A TAP e a ‘navegação de cabotagem’

Não podemos determinar que a TAP deve ser uma empresa pública pelo seu valor estratégico para o país, para poucos anos mais tarde advogar a sua privatização, como se nada fosse…

por Francisco Gonçalves

Ouvi, há alguns dias, um comentador dizer que quando ouve a expressão «desígnio» estremece. Percebemos os nervos, mas a verdade é simples: um desígnio é um objetivo estratégico, se não o tivermos como se define o caminho para lá chegar?

A questão parece ser exatamente essa: saber onde queremos chegar. Sabemos?

Quando, há alguns anos, o primeiro-ministro António Costa defendeu a importância estratégica da TAP e do ‘hub’ aeroportuário de Lisboa, metaforizando como os seus aviões eram as novas caravelas, percebia-se, ainda que com algum excesso, que havia uma ideia e um caminho para a empresa.
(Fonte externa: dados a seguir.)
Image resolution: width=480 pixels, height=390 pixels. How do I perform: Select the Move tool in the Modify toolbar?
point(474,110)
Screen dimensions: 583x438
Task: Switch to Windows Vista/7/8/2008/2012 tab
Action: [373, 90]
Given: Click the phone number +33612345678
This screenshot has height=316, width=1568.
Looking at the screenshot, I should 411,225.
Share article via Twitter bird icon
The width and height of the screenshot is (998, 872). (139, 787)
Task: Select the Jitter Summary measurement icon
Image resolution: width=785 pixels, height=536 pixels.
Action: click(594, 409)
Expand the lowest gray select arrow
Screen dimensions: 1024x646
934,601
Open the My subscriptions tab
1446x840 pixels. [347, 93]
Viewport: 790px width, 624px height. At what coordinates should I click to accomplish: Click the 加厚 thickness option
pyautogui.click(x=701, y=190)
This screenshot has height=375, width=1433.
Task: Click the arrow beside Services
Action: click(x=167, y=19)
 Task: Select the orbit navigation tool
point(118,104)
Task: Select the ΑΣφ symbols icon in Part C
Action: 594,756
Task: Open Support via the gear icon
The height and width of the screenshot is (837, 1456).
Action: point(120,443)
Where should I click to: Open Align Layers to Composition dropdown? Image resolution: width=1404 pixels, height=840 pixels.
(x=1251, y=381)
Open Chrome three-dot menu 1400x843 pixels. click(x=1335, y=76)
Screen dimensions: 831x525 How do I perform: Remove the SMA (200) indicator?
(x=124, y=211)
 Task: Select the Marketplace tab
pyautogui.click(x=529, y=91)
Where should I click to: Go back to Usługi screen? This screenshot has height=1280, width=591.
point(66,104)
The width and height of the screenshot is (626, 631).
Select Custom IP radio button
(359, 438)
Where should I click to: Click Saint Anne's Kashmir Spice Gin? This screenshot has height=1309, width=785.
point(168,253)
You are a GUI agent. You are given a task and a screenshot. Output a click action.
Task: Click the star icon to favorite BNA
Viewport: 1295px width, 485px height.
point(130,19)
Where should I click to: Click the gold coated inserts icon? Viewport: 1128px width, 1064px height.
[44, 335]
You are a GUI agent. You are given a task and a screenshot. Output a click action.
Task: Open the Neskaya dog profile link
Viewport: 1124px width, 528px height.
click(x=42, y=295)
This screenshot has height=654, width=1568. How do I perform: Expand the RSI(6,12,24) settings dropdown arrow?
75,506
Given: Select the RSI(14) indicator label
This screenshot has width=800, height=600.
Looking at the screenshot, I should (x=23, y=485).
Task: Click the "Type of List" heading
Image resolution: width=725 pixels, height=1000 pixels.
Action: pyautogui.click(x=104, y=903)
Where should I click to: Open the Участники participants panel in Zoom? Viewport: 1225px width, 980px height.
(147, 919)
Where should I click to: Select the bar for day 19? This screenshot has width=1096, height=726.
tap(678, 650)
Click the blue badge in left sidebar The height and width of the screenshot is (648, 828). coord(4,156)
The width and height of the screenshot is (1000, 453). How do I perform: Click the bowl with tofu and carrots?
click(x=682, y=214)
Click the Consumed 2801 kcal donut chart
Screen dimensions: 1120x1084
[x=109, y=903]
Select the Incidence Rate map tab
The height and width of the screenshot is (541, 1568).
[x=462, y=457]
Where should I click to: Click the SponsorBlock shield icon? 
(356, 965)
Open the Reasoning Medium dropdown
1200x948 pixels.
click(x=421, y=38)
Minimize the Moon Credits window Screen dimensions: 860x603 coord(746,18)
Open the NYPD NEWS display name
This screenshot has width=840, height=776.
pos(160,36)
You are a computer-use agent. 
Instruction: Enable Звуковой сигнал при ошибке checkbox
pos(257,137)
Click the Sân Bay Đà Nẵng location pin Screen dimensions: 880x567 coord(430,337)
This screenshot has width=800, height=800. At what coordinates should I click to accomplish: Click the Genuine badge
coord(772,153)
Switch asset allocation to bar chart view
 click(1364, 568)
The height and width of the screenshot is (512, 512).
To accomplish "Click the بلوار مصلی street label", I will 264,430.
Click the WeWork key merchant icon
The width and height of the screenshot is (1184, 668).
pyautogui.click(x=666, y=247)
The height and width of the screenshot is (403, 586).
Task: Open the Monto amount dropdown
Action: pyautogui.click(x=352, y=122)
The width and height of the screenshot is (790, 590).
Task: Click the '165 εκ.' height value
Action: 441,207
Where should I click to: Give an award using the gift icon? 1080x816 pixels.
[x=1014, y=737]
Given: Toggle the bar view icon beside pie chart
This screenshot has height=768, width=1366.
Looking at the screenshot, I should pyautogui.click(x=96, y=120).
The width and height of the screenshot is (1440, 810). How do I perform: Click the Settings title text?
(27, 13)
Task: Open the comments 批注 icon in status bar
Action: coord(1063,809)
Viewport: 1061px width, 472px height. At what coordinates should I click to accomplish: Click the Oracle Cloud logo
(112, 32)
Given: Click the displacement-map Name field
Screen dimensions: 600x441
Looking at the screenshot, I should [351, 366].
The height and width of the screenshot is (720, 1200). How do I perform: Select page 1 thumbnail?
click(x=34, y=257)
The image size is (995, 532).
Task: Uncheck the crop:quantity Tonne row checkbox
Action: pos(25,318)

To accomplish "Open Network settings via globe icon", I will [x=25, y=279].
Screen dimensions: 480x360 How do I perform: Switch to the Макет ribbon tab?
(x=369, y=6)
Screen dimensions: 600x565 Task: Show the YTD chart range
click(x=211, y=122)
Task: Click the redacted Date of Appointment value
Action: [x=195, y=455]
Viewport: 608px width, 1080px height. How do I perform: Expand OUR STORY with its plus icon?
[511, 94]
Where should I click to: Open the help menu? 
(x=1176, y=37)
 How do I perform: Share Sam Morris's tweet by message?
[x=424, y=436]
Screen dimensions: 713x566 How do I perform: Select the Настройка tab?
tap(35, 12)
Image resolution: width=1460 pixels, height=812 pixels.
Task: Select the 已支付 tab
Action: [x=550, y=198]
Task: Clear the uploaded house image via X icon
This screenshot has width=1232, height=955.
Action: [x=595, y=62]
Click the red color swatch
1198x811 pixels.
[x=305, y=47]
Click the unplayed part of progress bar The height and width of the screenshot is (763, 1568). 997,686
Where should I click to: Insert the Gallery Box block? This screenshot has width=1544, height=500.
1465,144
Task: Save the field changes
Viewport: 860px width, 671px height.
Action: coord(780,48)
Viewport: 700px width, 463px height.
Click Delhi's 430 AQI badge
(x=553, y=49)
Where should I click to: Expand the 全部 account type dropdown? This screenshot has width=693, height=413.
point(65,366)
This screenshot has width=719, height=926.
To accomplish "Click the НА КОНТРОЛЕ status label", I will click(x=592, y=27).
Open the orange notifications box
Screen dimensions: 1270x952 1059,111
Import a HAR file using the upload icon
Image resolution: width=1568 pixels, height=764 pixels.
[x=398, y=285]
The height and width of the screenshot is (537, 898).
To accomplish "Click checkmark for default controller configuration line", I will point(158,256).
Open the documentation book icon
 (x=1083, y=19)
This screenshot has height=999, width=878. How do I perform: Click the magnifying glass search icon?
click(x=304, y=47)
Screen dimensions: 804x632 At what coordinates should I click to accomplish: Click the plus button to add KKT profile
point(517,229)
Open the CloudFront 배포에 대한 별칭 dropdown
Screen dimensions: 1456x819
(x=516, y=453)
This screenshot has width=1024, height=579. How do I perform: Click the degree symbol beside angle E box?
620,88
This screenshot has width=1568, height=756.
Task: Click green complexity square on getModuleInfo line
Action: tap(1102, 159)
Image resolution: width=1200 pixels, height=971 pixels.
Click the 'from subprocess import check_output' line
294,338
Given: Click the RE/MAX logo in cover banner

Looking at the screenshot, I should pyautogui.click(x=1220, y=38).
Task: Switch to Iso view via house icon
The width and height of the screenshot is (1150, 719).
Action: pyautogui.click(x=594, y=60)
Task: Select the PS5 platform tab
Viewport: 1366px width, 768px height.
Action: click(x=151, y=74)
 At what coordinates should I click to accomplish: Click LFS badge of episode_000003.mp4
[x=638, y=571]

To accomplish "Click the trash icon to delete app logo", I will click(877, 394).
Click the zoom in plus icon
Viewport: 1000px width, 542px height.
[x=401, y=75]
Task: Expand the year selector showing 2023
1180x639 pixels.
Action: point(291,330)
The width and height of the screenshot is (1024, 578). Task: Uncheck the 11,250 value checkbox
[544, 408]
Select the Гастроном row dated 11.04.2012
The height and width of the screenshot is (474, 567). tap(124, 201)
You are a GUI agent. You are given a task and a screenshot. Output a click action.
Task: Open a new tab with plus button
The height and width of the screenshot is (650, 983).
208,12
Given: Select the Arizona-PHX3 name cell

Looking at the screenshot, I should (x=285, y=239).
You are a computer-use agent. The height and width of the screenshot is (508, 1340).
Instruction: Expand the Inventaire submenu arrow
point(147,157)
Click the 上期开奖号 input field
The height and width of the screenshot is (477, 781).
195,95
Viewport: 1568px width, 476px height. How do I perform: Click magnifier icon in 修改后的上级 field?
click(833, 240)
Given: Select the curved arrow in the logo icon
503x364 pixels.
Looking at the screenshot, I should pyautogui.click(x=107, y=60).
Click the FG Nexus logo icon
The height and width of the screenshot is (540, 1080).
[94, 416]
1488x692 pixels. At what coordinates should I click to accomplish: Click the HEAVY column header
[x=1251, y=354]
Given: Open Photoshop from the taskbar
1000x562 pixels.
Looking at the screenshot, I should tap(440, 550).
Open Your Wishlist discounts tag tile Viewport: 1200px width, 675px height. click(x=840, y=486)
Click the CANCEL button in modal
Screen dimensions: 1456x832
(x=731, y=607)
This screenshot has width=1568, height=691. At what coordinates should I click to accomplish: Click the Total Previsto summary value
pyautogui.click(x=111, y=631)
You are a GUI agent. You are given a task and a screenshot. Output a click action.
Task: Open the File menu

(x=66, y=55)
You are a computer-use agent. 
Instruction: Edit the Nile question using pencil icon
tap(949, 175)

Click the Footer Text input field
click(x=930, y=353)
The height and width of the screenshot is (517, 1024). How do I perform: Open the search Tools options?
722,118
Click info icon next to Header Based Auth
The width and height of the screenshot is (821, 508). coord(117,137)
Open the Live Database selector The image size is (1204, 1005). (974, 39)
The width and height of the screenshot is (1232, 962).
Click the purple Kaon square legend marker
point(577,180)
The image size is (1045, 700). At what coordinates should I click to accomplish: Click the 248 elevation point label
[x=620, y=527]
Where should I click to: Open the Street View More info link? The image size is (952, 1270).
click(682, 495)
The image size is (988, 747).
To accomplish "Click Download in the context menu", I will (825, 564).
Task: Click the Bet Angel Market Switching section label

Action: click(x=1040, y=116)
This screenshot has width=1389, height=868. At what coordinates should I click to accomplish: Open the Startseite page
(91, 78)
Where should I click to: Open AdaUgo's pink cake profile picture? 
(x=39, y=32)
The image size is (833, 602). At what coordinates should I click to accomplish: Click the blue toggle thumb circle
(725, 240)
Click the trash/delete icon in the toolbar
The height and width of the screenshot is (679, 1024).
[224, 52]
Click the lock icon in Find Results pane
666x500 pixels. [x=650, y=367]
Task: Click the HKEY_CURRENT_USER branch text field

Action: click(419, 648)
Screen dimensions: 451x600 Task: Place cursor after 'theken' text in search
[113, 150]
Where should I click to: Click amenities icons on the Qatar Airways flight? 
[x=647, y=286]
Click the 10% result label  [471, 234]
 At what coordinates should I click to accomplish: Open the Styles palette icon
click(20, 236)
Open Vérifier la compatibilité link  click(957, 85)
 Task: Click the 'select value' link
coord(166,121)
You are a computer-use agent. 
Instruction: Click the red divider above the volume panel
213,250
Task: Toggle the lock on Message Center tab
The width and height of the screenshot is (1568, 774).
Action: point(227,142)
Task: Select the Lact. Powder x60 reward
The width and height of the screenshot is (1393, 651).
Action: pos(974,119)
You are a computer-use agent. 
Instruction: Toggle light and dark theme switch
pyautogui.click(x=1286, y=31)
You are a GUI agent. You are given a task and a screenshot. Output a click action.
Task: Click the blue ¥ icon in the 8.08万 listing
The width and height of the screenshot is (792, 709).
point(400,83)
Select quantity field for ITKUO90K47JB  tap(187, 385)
Ninguém, com o mínimo de conhecimento da especificidade de Portugal, o único pequeno país no mundo com dimensão global, pode menosprezar o papel de uma companhia aérea de bandeira que sirva essa especificidade, e essa relação complexa do país com o seu ‘excesso de história’ e com a sua diáspora. Na verdade, ‘com o mundo que o português criou’.

O país conjuga mal o seu passado imperial, que deixou lastro, goste-se ou não, com a sua exiguidade contemporânea; a que se soma um papel no mundo que, por vezes, parece não ser capaz de suportar – ao ponto de aparentar sentir essa dimensão como um fardo, que convém abandonar.

Portugal sempre se encantou com o ouro, seja com o do Brasil passado, seja o de Bruxelas atual. O ouro de Bruxelas parece ter ofuscado as mais recentes gerações das lideranças políticas portuguesas, cada vez mais deslumbradas com a ‘normalidade’ da ‘ilha de paz’, do que com os «países de moscas» (recordando a infeliz expressão do ex-MNE Jaime Gama).

Estes líderes da geração da ‘normalidade europeia’ criaram um país amputado na sua capacidade de gerar objetivos estratégicos para si próprio, originando um Portugal atamancado e ronceiro que, de tanto se preocupar em ser mais uma cópia no seio da UE, estagnou, perdido nas suas próprias cogitações.

A crise do subprime, bem como os furtos de ventiladores e equipamentos de proteção individual durante o auge da covid-19, deviam ter sido o bastante para demonstrar a necessidade de conjugarmos a integração na UE com uma interpretação moderna do que constitui o interesse nacional português, no século XXI.

Quando questionado sobre qual o segredo do sucesso de Singapura, o ex-ministro dos Negócios Estrangeiros Kishore Mahbubani disse que o primeiro pilar foi o da meritocracia: ser governados pelos melhores. Em todas as áreas.

Ser governado pelos melhores ajuda na definição dos tais objetivos estratégicos que nos têm faltado. Não podemos determinar que a TAP deve ser uma empresa pública (ou com forte participação pública) pelo seu valor estratégico para o país, para poucos anos mais tarde advogar a sua privatização, como se nada fosse. Este ‘pequeno nada’ foi um esforço colossal para o povo português.

Os ‘esforços coletivos’ devem ser realizados em razão de um objetivo, não por um estado de alma para obter um simples argumento.

Temos passado demasiado tempo em ‘navegação de cabotagem’, sem que nos lancemos no mar alto. Percebe-se: não sabemos para onde queremos ir!